Despite this, it is always best to adopt a cautious approach - using names or symbols that are identical or confusingly similar to registered Disney trademarks should be avoided. Another useful tip Priyani offers is, “For any type of content you put out, it’s always good to use disclaimers and show them prominently. They are a good way of ensuring that your audience knows you’re not working with Disney in any way.” 

You should, of course, remember that Disney believes in staying ahead of the curve. It has been using the following retro logo for the past few years to strengthen its brand association with Steamboat Willie (seen in the logo).

Disney studios retro logo featuring Steamboat Willie

Learning from the best 

Despite Disney’s litigious tendencies, Steamboat Willie is now a part of the public domain for all practical purposes, and there are plenty of ways you can use this for your benefit. All it would take is ample creativity, clear knowledge of your legal boundaries and a few examples to learn from.

Mint Mobile's Winnie-the-Screwed featuring Ryan Reynolds

What happens when an advertising team decides to have a little too much fun with a literary classic? Enter—Winnie-the-Screwed. This riotous Mint Mobile ad is a re-telling of A.A. Milne’s Winnie-the-Pooh, which entered the public domain on New Year’s Day 2022. The ad sticks to the original book (including near-identical illustrations) and does not mention or mimic any later versions of Pooh, which gives Disney little-to-no room for legal retribution. As a result, the ad exists unbothered on YouTube with over 3.2 million views, despite being an on-the-nose parody of a prized Disney character. 

In the merchandising space, there’s probably no better example than NASA’s iconic signifiers. Almost every government agency in the US allows free use of their logos and brand identifiers, albeit subject to written approval from them. Luxury brand Coach was the first to use NASA’s ‘worm’ logo for their 2017 pre-fall “Space” capsule collection. Coach’s creative director at the time explained this decision by saying “There’s something about the time of the space program that just gives this feeling of nostalgia but also possibility.”

A helpful tip for Indian brands—like NASA, ISRO allows free use of the material available on its website as long as you follow these guidelines!

Digging deeper into the public domain

The public domain has inspired some of the most successful, ironically original brand campaigns of recent times. Case in point, Nestle’s 2018 Easter commercial draws inspiration from Lewis Carol’s Alice in Wonderland to drive home the message of never being too grown up for candy. 
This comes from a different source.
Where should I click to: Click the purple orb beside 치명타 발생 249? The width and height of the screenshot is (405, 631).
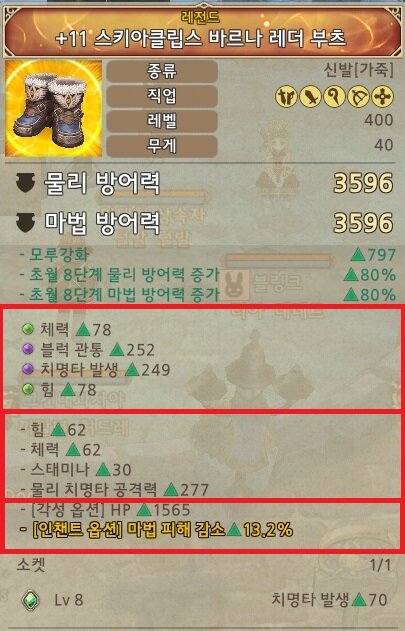[x=28, y=369]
Make the public domain your brand’s playground. If Steamboat Willie isn’t enough to spark your creativity, try riffing off these famous works that are now in the public domain. 

In the United States

  • The house at Pooh Corner by A.A.Milne
  • Charlie Chaplin’s film The Circus
  • Buster Keaton’s film The Camera Man 
  • French Classic Passion of the Joan of Arc

In India:

  • Complete literary works of Dr. Rajendra Prasad
  • Complete literary works of Bengali author Hemendra Kumar Roy
  • Complete literary works of historian and Kashmiri author Amar Nath Kak

See the full list here.

 

In case you have some time on your hands, here are some popular characters that will enter the public domain in the US within the next two years 

  • Mickey Mouse as seen in Gallopin’ Gaucho and Plane Crazy in 2025
  • Popeye the Sailor Man in 2025
  • Betty Boop in 2026
  • Disney’s Pluto as seen in The Chain Gang in 2026

See the full list here.

It is worth mentioning that several of these iconic works were inspired by the copyright free material available at the time. While the definition of what’s original and creative are bound to change, there’s no denying that it takes an earnest effort to create something that people remember for a long time. 

Disclaimer: This article is solely to provide the readers with general information and understanding of the topics covered. As such, this does not constitute specific legal advice and is not to be used as a substitute for the same.